- Known for: Roles of culture and education in cognitive aging and Alzheimer's disease

Academic background
- Education: UC Berkeley (BA/BS); SDSU/UCSD (PhD);
- Thesis: The effect of African American acculturation on neuropsychological test performance (1996)
- Doctoral advisor: Igor Grant

Academic work
- Institutions: Columbia University

= Jennifer Manly =

American neuropsychologist

Jennifer J. Manly is an American neuropsychologist. She is a Professor of Neuropsychology in Neurology at the Gertrude H. Sergievsky Center and the Taub Institute for Research in Aging and Alzheimer's Disease at Columbia University. Manly studies how race, culture, socioeconomic status, and education influence the risk of cognitive decline in aging.

==Early life and education==
Manly completed her graduate training in neuropsychology through the Joint Doctoral Program in Clinical Psychology at San Diego State University and the University of California, San Diego. She completed a clinical internship at Brown University as well as a postdoctoral fellowship in neuropsychology at Columbia University.

==Career==
Manly joined the faculty at the G.H. Sergievsky Center and the Taub Institute for Research in Aging and Alzheimer's Disease at Columbia in 1998. There, she studied Alzheimer's disease (AD) among racially, ethnically, and culturally diverse populations. She demonstrated that childhood educational experiences, such as quality of schooling, location and setting of school, reading level, and academic achievement, was a strong predictor of cognitive decline risk across groups, and that disparities in dementia prevalence between racial groups could be explained by educational disparities. Manly and her research team led a subsequent study of 3,000 middle-aged adults to understand the differential contribution of AD risk factors to cognitive decline in different racial groups. They found that cognitive decline in Latinos and African Americans was associated more with vascular and social biomarkers than with genetic pathways affecting amyloid deposition as seen in white counterparts.
She also led a study which demonstrated that found that dementia prevalence was inversely correlated with access to more schooling and better education growing up. Manly is now Professor of Neuropsychology in Neurology at Columbia University.

== Awards and honors ==
Manly has served on the Alzheimer's Association Medical and Scientific Research Board and the HHS Advisory Council on Alzheimer's Research, Care, and Services.

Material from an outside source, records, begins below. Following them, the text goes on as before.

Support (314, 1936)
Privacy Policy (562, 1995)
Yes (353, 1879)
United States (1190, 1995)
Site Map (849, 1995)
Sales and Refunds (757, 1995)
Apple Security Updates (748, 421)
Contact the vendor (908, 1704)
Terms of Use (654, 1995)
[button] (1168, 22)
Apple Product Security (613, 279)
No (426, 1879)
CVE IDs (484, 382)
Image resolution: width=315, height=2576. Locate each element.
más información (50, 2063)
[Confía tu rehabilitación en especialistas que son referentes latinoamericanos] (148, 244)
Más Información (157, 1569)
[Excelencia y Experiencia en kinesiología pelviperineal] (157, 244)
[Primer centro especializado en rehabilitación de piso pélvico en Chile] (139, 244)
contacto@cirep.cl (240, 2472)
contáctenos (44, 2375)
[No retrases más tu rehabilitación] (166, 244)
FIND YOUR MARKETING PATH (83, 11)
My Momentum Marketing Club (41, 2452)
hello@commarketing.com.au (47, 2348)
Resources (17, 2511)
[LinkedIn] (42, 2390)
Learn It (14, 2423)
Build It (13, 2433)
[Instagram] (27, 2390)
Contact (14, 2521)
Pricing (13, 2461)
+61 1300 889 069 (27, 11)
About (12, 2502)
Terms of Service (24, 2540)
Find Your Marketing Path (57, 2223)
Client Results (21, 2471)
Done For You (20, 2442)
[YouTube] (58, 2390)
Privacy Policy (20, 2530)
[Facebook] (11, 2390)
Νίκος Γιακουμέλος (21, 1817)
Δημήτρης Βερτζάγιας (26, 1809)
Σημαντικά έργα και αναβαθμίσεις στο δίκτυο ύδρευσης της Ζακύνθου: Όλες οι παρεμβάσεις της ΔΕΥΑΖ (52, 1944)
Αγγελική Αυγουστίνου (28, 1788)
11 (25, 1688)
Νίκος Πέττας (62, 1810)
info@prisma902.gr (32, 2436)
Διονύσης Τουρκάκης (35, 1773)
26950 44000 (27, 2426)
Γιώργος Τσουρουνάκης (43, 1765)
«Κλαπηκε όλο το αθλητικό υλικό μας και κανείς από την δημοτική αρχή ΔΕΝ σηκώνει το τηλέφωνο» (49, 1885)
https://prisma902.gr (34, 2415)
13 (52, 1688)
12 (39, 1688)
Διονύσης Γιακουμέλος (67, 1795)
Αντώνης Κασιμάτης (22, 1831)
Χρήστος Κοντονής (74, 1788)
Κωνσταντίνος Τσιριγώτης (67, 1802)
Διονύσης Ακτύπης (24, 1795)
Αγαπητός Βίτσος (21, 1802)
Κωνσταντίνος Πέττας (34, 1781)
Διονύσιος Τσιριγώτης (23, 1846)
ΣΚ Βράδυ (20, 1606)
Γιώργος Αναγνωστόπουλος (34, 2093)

- 1994 Dorathe Frick Memorial Award
- 2003 Early Career Award, APA Division of Clinical Neuropsychology
- 2005 Fellow, APA Division of Clinical Neuropsychology
- 2006 Early Career Award, National Academy of Neuropsychology
- 2014 Tony Wong Diversity Award for Outstanding Mentorship, National Academy of Neuropsychology
- 2019 Litrownik Distinguished Alumni Scholar Award, SDSU/UC San Diego Joint Doctoral Program in Clinical Psychology
- 2020 Paul Satz Career Mentoring Award, International Neuropsychological Society for her "extraordinary commitment to providing mentorship to future generations of neuropsychologists."